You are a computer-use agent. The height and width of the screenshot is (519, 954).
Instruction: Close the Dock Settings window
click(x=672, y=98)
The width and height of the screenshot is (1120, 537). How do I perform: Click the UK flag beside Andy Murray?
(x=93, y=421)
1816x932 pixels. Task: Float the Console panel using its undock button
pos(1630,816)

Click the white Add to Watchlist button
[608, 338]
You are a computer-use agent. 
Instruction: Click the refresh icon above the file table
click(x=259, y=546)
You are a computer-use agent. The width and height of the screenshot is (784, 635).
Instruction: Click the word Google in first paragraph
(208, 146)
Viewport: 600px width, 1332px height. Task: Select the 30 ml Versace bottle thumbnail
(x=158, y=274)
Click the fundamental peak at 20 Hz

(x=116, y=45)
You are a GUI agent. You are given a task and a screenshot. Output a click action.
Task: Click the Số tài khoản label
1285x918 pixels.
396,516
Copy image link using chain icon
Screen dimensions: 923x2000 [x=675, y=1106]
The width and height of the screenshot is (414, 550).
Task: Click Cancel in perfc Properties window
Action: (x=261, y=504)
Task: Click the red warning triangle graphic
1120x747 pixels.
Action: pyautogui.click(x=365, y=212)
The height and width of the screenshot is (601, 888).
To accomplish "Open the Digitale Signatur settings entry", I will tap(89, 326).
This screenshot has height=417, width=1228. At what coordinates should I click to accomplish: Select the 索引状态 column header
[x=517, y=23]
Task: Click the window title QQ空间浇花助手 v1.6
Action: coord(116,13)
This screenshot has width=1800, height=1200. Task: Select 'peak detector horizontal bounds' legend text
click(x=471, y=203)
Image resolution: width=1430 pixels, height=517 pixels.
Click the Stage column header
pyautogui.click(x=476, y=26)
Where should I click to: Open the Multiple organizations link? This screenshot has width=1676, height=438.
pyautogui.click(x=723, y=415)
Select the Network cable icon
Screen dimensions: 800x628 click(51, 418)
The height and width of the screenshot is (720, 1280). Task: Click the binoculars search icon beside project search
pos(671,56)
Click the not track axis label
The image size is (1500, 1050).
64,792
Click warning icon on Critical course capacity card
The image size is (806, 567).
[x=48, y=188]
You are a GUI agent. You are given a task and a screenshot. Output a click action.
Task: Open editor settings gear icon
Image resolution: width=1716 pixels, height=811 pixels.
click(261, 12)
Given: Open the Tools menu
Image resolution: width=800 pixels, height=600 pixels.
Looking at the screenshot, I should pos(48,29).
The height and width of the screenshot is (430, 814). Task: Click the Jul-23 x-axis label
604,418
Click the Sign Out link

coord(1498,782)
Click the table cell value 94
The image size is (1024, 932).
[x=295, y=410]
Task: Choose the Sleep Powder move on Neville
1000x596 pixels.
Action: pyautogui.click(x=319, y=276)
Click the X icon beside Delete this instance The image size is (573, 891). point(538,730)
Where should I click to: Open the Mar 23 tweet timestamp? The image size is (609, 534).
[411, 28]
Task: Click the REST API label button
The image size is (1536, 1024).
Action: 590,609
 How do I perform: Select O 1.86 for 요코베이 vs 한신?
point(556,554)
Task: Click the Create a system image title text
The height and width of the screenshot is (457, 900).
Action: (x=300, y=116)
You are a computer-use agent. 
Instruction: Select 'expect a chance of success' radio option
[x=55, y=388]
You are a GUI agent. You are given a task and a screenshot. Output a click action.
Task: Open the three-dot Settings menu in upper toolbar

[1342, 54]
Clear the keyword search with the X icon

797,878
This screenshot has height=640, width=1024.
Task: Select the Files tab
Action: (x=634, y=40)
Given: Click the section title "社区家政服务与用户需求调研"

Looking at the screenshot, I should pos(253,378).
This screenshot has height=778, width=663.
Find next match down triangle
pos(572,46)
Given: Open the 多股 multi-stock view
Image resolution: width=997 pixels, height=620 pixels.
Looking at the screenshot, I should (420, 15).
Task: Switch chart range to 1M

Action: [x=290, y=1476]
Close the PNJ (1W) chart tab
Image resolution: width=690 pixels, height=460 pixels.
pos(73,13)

==================================================

ACTIVITY >>
Reproduce only this range: the first line of the data above through the line with "You are a computer-use agent. The width", both included, exactly as written.

OUTPUT FOR THIS EXERCISE >>
You are a computer-use agent. The height and width of the screenshot is (519, 954).
Instruction: Close the Dock Settings window
click(x=672, y=98)
The width and height of the screenshot is (1120, 537). How do I perform: Click the UK flag beside Andy Murray?
(x=93, y=421)
1816x932 pixels. Task: Float the Console panel using its undock button
pos(1630,816)

Click the white Add to Watchlist button
[608, 338]
You are a computer-use agent. 
Instruction: Click the refresh icon above the file table
click(x=259, y=546)
You are a computer-use agent. The width and height of the screenshot is (784, 635).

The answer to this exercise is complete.